--- Material provided ---
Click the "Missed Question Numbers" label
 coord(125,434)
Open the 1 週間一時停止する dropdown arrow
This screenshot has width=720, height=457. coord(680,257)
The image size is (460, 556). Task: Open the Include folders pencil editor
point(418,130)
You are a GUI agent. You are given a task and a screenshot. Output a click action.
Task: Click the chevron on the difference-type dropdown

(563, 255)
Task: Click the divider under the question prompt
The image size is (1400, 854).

...

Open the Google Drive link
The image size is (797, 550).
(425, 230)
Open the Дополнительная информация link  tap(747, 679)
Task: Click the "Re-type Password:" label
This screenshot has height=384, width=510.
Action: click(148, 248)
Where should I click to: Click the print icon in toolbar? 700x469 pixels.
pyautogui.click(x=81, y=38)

--- What is expected ---
Looking at the data above, return every line from the one with "Task: Click the divider" down to the one with "The image size is (1400, 854).", exactly and inclusively.

--- Task result ---
Task: Click the divider under the question prompt
The image size is (1400, 854).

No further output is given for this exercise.